The Brothers Karamazov by Fyodor Dostoyevsky
Chapter III.
3329 words | Chapter 19
The Confession Of A Passionate Heart—In Verse
Alyosha remained for some time irresolute after hearing the command his
father shouted to him from the carriage. But in spite of his uneasiness
he did not stand still. That was not his way. He went at once to the
kitchen to find out what his father had been doing above. Then he set
off, trusting that on the way he would find some answer to the doubt
tormenting him. I hasten to add that his father’s shouts, commanding
him to return home “with his mattress and pillow” did not frighten him
in the least. He understood perfectly that those peremptory shouts were
merely “a flourish” to produce an effect. In the same way a tradesman
in our town who was celebrating his name‐day with a party of friends,
getting angry at being refused more vodka, smashed up his own crockery
and furniture and tore his own and his wife’s clothes, and finally
broke his windows, all for the sake of effect. Next day, of course,
when he was sober, he regretted the broken cups and saucers. Alyosha
knew that his father would let him go back to the monastery next day,
possibly even that evening. Moreover, he was fully persuaded that his
father might hurt any one else, but would not hurt him. Alyosha was
certain that no one in the whole world ever would want to hurt him,
and, what is more, he knew that no one could hurt him. This was for him
an axiom, assumed once for all without question, and he went his way
without hesitation, relying on it.
But at that moment an anxiety of a different sort disturbed him, and
worried him the more because he could not formulate it. It was the fear
of a woman, of Katerina Ivanovna, who had so urgently entreated him in
the note handed to him by Madame Hohlakov to come and see her about
something. This request and the necessity of going had at once aroused
an uneasy feeling in his heart, and this feeling had grown more and
more painful all the morning in spite of the scenes at the hermitage
and at the Father Superior’s. He was not uneasy because he did not know
what she would speak of and what he must answer.
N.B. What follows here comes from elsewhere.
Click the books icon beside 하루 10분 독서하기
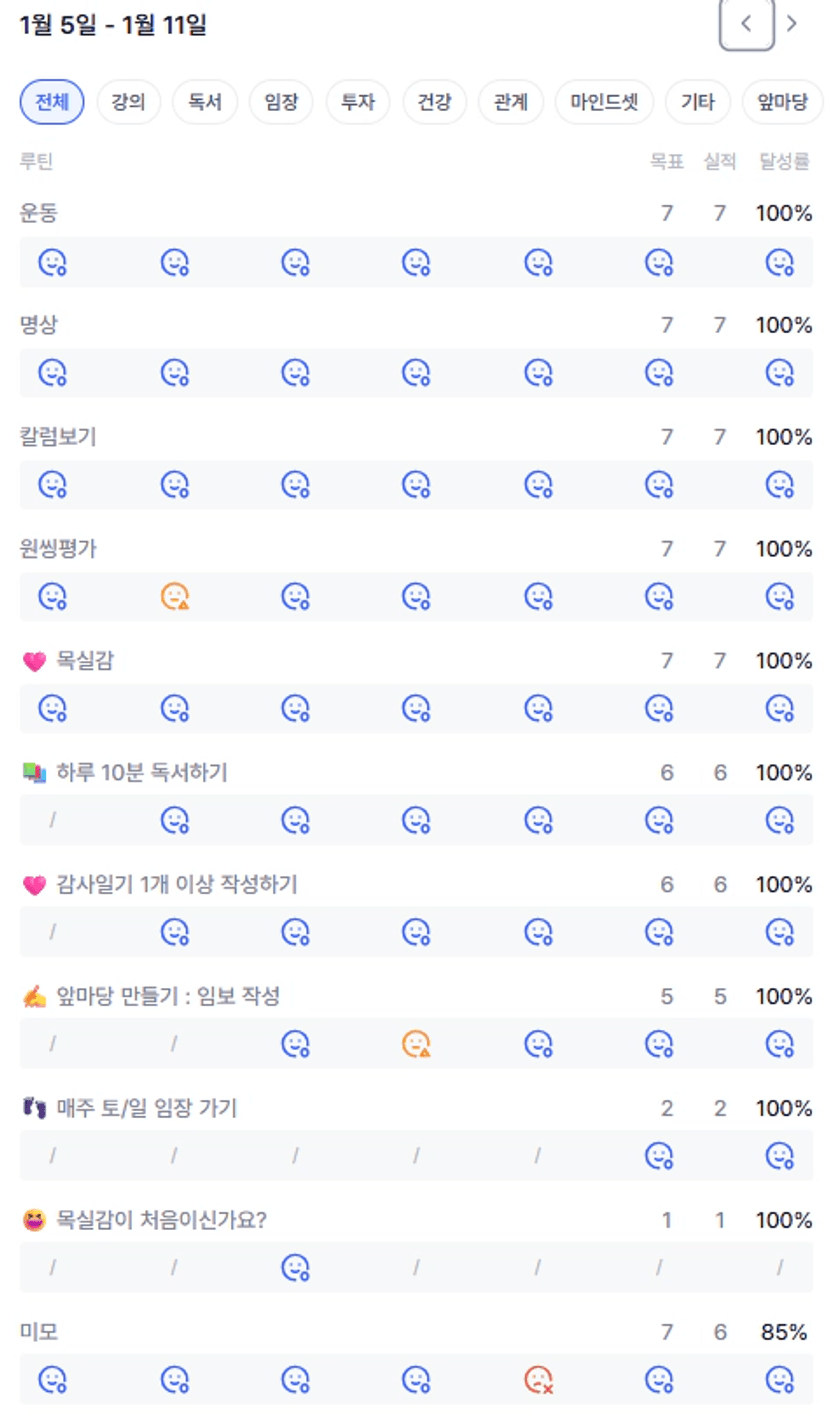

And he was not afraid
of her simply as a woman. Though he knew little of women, he had spent
his life, from early childhood till he entered the monastery, entirely
with women. He was afraid of that woman, Katerina Ivanovna. He had been
afraid of her from the first time he saw her. He had only seen her two
or three times, and had only chanced to say a few words to her. He
thought of her as a beautiful, proud, imperious girl. It was not her
beauty which troubled him, but something else. And the vagueness of his
apprehension increased the apprehension itself. The girl’s aims were of
the noblest, he knew that. She was trying to save his brother Dmitri
simply through generosity, though he had already behaved badly to her.
Yet, although Alyosha recognized and did justice to all these fine and
generous sentiments, a shiver began to run down his back as soon as he
drew near her house.
He reflected that he would not find Ivan, who was so intimate a friend,
with her, for Ivan was certainly now with his father. Dmitri he was
even more certain not to find there, and he had a foreboding of the
reason. And so his conversation would be with her alone. He had a great
longing to run and see his brother Dmitri before that fateful
interview. Without showing him the letter, he could talk to him about
it. But Dmitri lived a long way off, and he was sure to be away from
home too. Standing still for a minute, he reached a final decision.
Crossing himself with a rapid and accustomed gesture, and at once
smiling, he turned resolutely in the direction of his terrible lady.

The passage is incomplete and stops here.